Stored records:
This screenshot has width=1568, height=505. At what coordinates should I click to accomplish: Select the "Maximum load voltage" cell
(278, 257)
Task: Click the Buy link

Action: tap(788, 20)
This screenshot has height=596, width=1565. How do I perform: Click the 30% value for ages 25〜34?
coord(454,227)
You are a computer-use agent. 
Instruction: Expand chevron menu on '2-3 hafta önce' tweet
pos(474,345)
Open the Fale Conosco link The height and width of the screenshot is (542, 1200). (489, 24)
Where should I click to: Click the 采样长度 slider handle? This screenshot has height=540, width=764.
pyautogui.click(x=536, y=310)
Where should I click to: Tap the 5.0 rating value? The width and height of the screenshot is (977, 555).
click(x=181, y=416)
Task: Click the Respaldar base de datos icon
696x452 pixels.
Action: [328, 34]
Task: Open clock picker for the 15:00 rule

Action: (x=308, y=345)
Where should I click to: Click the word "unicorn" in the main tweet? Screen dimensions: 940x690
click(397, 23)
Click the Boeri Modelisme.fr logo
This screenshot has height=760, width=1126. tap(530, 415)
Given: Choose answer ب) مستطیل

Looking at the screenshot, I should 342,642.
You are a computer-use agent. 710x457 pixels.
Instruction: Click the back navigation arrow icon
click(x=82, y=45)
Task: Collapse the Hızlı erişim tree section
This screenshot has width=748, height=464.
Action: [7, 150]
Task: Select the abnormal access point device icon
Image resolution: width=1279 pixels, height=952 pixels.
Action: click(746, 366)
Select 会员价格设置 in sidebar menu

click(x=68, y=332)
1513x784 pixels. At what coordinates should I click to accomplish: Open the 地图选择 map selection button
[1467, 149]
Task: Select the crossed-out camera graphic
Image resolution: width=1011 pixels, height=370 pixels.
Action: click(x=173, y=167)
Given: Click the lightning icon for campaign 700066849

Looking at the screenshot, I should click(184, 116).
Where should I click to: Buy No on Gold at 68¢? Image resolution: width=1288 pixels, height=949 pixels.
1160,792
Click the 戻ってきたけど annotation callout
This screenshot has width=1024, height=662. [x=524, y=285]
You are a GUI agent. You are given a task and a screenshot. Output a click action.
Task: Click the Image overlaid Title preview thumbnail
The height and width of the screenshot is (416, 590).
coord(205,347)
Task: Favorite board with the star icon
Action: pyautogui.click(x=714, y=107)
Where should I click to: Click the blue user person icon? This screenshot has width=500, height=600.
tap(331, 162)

*WHAT THE TASK ASKS*.
Where the line containing "The height and width of the screenshot is (416, 590)." appears in the records above, begin copying and continue through the last line; copy each line exactly and include no others.

*EXERCISE SOLUTION*.
The height and width of the screenshot is (416, 590).
coord(205,347)
Task: Favorite board with the star icon
Action: pyautogui.click(x=714, y=107)
Where should I click to: Click the blue user person icon? This screenshot has width=500, height=600.
tap(331, 162)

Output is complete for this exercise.